**WHAT TO PRODUCE:**
Repeat the lines from the one containing "The image size is (1440, 800)." through the end of the listing exactly, both ends included. Do not carry over any pictures.

**DATA RECORDS:**
%%

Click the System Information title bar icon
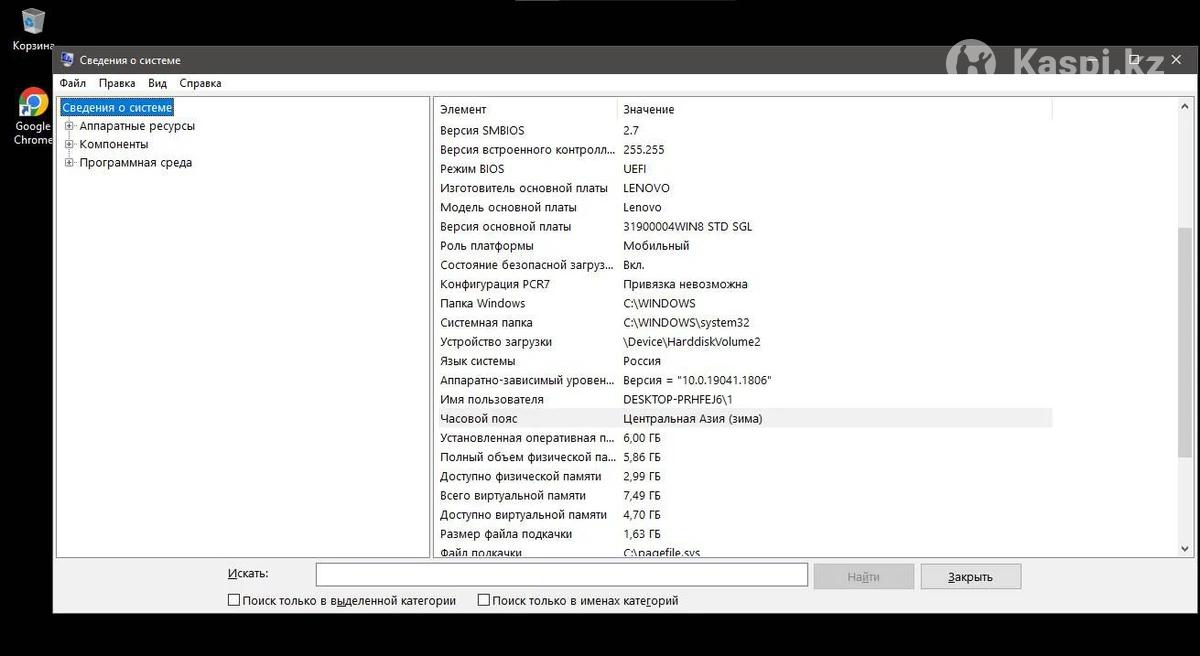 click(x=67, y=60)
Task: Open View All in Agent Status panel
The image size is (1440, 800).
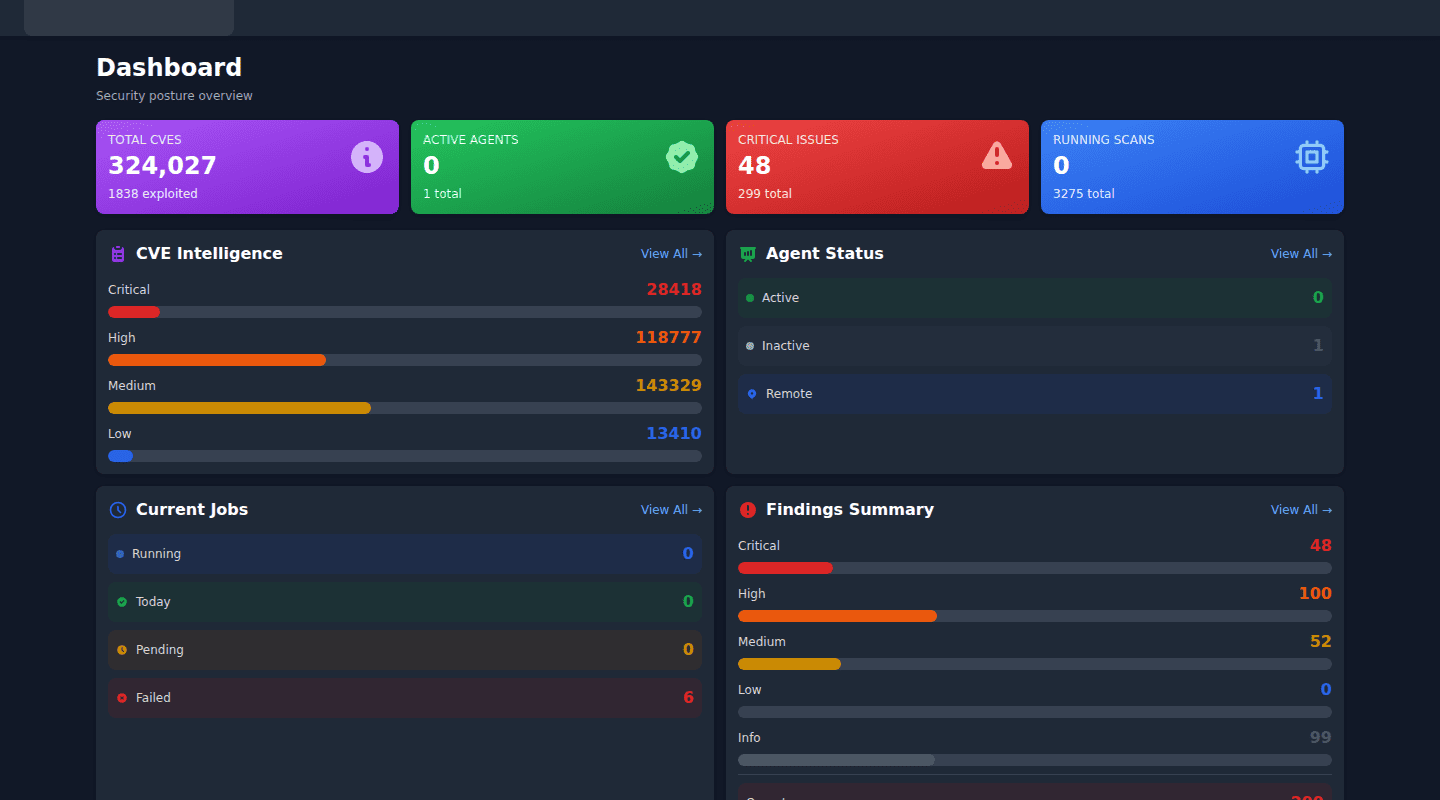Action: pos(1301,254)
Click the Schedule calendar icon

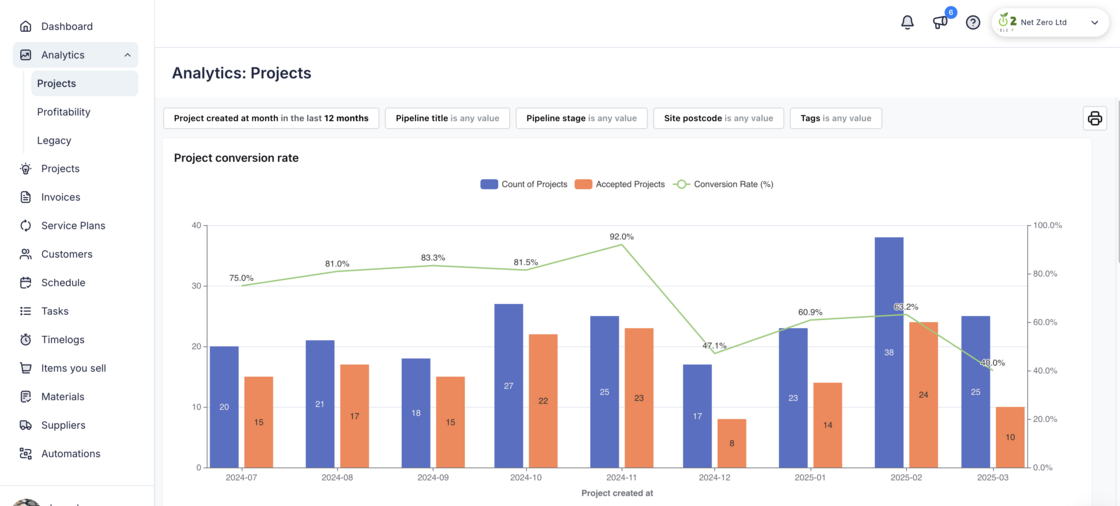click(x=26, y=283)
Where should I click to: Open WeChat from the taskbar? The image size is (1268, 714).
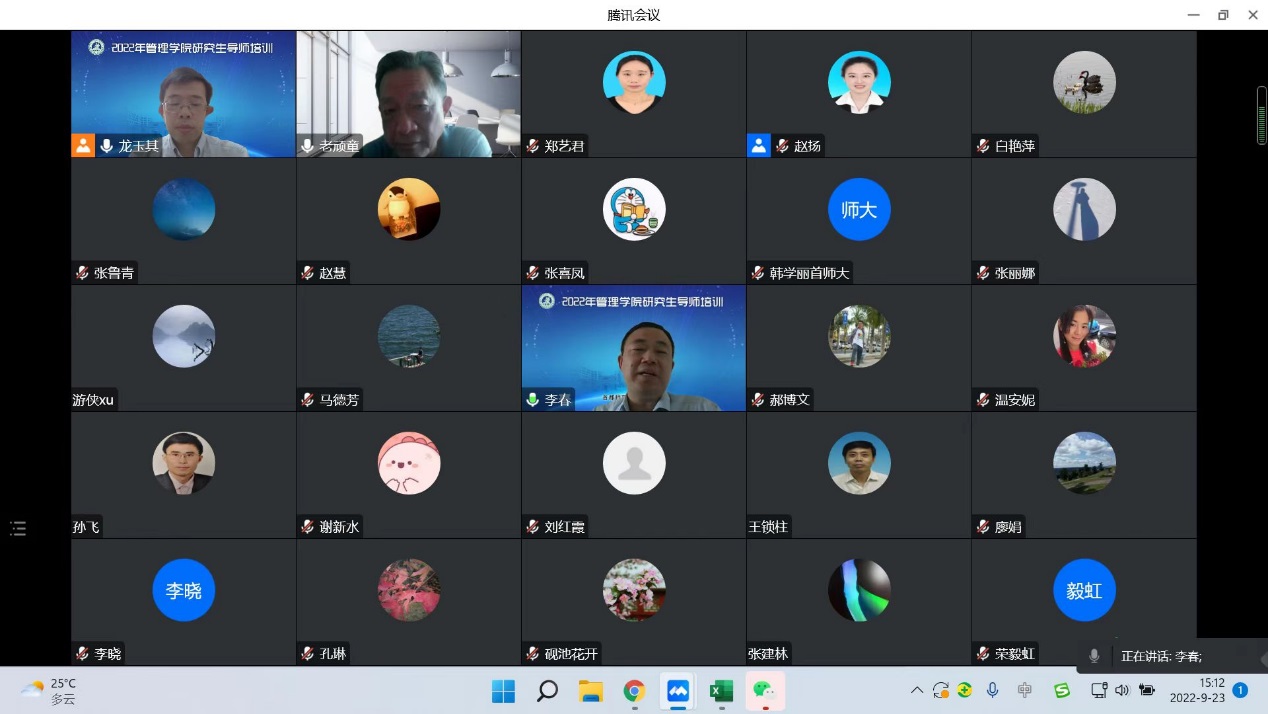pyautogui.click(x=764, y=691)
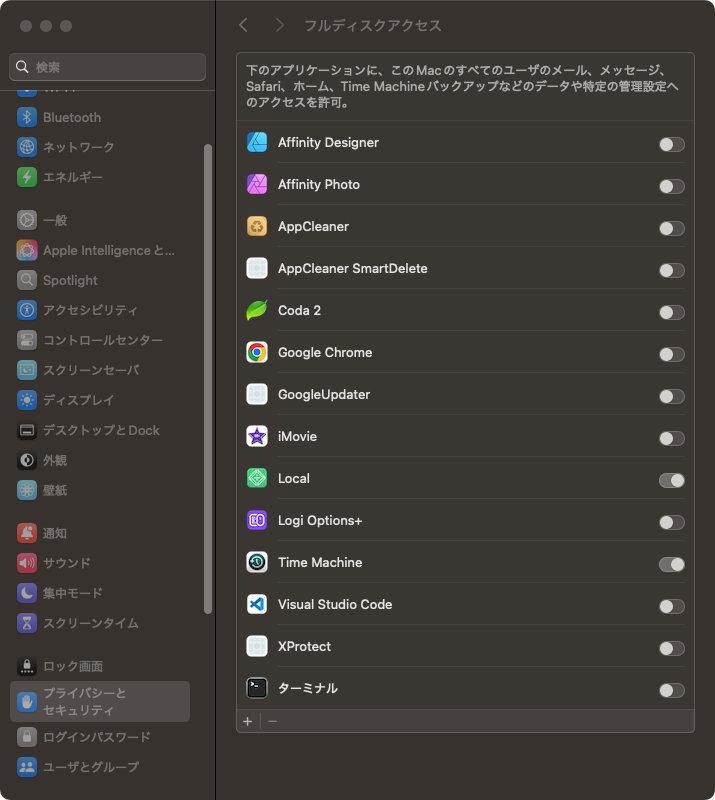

%%

**WRITTEN ANSWER:**
The image size is (1440, 800).
Action: pos(1301,254)
Click the Schedule calendar icon

click(x=26, y=283)
Where should I click to: Open WeChat from the taskbar? The image size is (1268, 714).
pyautogui.click(x=764, y=691)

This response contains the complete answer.